Mejora de la ciberresiliencia: Reducción drástica del tiempo de inactividad tras un incidente.
Confianza ciudadana y corporativa: Garantía de que los datos personales y estratégicos están bajo los más altos estándares de protección.
Simplificación normativa: Al alinearse con el ENS, se facilita enormemente el cumplimiento del RGPD y de la Directiva NIS 2.
Para que este proceso sea una palanca de crecimiento y no un obstáculo, contar con el respaldo de profesionales en el esquema nacional de seguridad garantiza que la arquitectura de sus sistemas sea robusta, escalable y esté siempre preparada para superar las auditorías más exigentes.
Preguntas frecuentes sobre consultoría ens
¿Puede una empresa privada autoevaluarse en categoría Media?
No. Para las categorías Media y Alta, el Real Decreto exige que la auditoría sea realizada por una entidad externa debidamente acreditada o un equipo independiente que garantice la objetividad. La autoevaluación solo es válida para la categoría Básica, aunque siempre es recomendable el apoyo consultivo.
¿Qué ocurre si no supero la auditoría en la primera revisión?
El proceso de auditoría contempla un periodo de subsanación. Tras la detección de no conformidades, la organización tiene un plazo para implementar las acciones correctoras necesarias. Una vez validadas por el auditor, se puede proceder a la emisión del certificado.

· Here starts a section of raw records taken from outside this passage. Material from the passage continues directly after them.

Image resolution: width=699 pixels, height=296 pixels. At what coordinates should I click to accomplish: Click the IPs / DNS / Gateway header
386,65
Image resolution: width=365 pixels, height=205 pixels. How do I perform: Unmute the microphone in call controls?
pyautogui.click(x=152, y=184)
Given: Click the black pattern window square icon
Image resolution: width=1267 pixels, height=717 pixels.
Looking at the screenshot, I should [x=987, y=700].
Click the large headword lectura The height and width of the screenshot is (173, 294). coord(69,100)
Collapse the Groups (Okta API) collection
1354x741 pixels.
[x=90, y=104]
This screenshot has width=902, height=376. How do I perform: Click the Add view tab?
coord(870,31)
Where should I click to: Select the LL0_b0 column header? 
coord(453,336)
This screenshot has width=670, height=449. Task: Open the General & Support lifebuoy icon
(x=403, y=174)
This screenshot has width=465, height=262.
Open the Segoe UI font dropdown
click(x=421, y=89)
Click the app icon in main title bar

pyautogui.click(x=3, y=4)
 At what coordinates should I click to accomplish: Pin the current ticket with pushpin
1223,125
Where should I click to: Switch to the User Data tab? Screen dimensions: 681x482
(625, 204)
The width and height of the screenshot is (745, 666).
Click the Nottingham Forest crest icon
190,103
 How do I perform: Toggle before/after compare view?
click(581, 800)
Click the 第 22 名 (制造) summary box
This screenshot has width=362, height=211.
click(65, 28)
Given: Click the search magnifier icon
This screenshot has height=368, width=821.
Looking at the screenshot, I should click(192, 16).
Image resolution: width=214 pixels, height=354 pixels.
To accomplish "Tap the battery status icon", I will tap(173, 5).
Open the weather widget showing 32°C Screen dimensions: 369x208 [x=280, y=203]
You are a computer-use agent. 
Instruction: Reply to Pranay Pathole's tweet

¿Es el ENS compatible con la norma ISO 27001?
Sí, son marcos altamente complementarios. De hecho, muchas organizaciones aprovechan la consultoría para implementar ambos estándares simultáneamente. La ISO 27001 ofrece un marco de gestión internacional, mientras que el ENS especifica controles técnicos obligatorios para el contexto público español.
¿Es obligatorio el uso de herramientas de seguridad del CCN?
El CCN-CERT pone a disposición herramientas como CLARA (para auditoría de configuraciones) o LUCIA (gestión de incidentes). Aunque su uso no es estrictamente obligatorio en todos los casos, son los estándares de facto que los auditores valoran positivamente durante el proceso de certificación.